##### Testo fornito

Continuiamo tra vicoli bui il pellegrinaggio lungo il percorso infernale dello Squartatore, attraversando Hanbury Street, luogo del ritrovamento del cadavere di Annie Champman, Berner Street (ora Henriques Street) dove fu uccisa Elizabeth Stride, e Mitre Square, scena dell’omicidio di Catherine Eddowes. Camminiamo da oltre un’ora, lungo un percorso a zig zag che segue la cronologia degli omicidi: non è ottimale dal punto di vista logistico, e forse per via della stanchezza nessuno apre bocca. O forse perché ognuno immagina ciò che ha descritto Greg. Non riesco a non pensare a Mary Kelly, l’ultima vittima, uccisa nella sicurezza della sua camera a Dorset Street, strada che ora non esiste più. Al suo posto ci sono dei magazzini, e magari è meglio così. Nessuno fa domande quando la guida finisce di descrivere nei minimi dettagli l’uccisione di Mary Kelly e le mutilazioni subite.

Greg si congeda davanti al Ten Bells, il pub dove gli abitanti degli slums dell’East End si ritrovavano per una pinta. Forse lo stesso posto in cui lo Squartatore sceglieva le vittime? Ci lascia senza dire altro, ma non c’è nulla da aggiungere. Lo Squartatore non è mai stato preso, e anche per questo è diventato famoso. Per quanto mi riguarda, l’unica soluzione può arrivare sotto forma di una birra: entriamo al Ten Bells, dove non c’è niente che ricordi Jack e le sue vittime. È un vecchio pub dai pavimenti di legno, i divani di pelle consumata e i tavolini traballanti. Beviamo una pinta al banco, accanto a un gruppo ragazze poco vestite per il clima di fine novembre. Forse aspettano di andare a cena in uno dei locali che negli ultimi anni hanno aperto intorno all’Old Spitalfields Market. Il che mi fa venire in mente che siamo vicini a uno dei ristoranti che più mi piace a Londra. E che non abbiamo cenato.

##########
##### Voci presentate

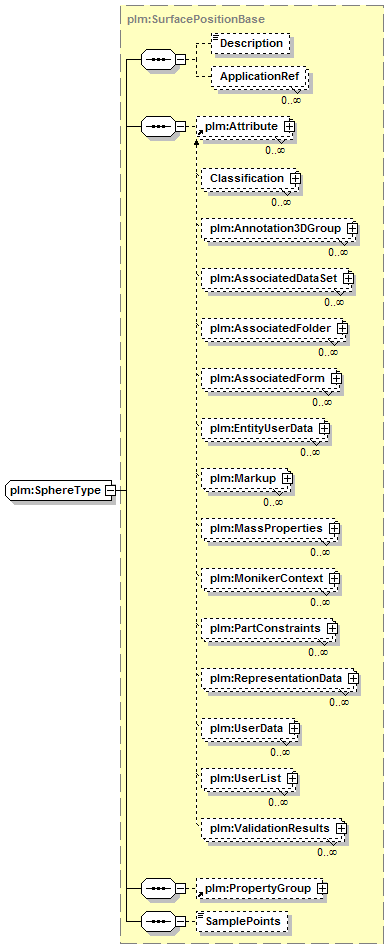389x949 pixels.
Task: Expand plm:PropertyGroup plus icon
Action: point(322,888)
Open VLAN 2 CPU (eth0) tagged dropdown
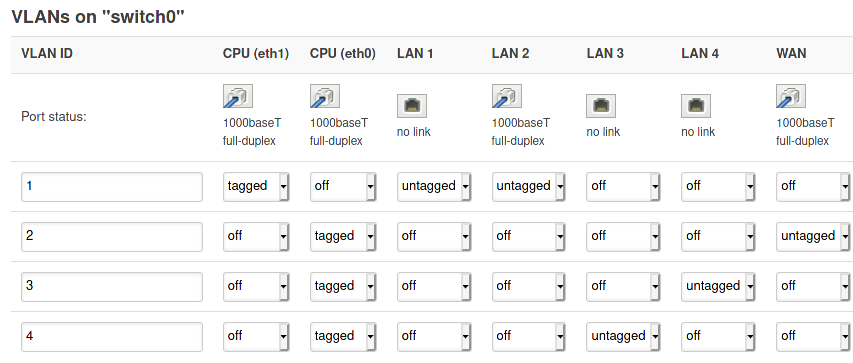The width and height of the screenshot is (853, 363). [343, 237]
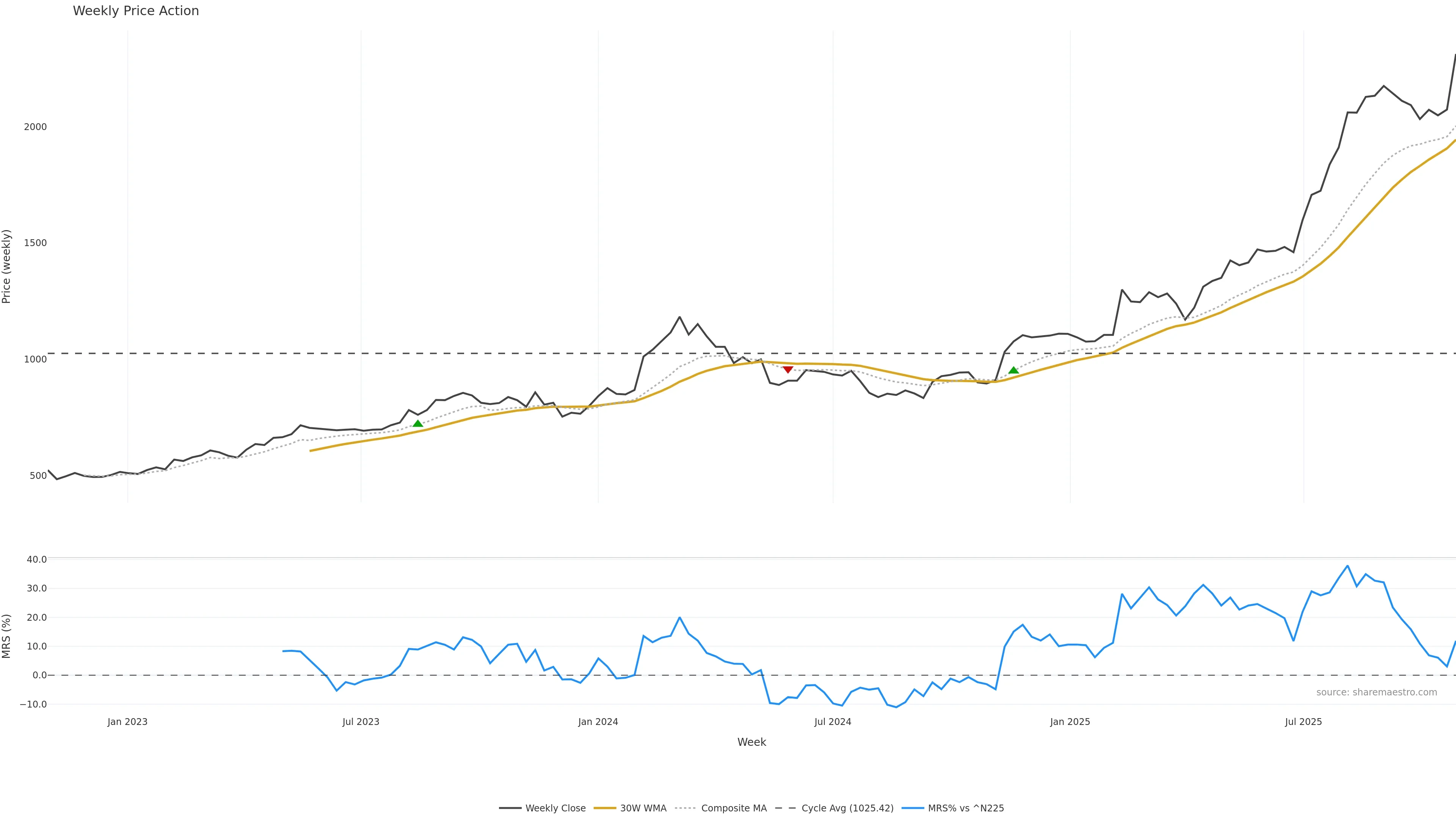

##########

Esercizi da svolgere:
1/ Traduci in inglese questa frase del testo sul percorso dello Squartatore: «Lo Squartatore non è mai stato preso, e anche per questo è diventato famoso.»
2/ Trascrivi parola per parola il tratto del testo sul percorso dello Squartatore che va da «Continuiamo tra vicoli» fino a «le mutilazioni subite.».
Le voci sono materiale a sé stante, separato dal testo.

Soluzioni degli esercizi:
1/ The Ripper was never caught, and that is partly why he became famous.

2/
Continuiamo tra vicoli bui il pellegrinaggio lungo il percorso infernale dello Squartatore, attraversando Hanbury Street, luogo del ritrovamento del cadavere di Annie Champman, Berner Street (ora Henriques Street) dove fu uccisa Elizabeth Stride, e Mitre Square, scena dell’omicidio di Catherine Eddowes. Camminiamo da oltre un’ora, lungo un percorso a zig zag che segue la cronologia degli omicidi: non è ottimale dal punto di vista logistico, e forse per via della stanchezza nessuno apre bocca. O forse perché ognuno immagina ciò che ha descritto Greg. Non riesco a non pensare a Mary Kelly, l’ultima vittima, uccisa nella sicurezza della sua camera a Dorset Street, strada che ora non esiste più. Al suo posto ci sono dei magazzini, e magari è meglio così. Nessuno fa domande quando la guida finisce di descrivere nei minimi dettagli l’uccisione di Mary Kelly e le mutilazioni subite.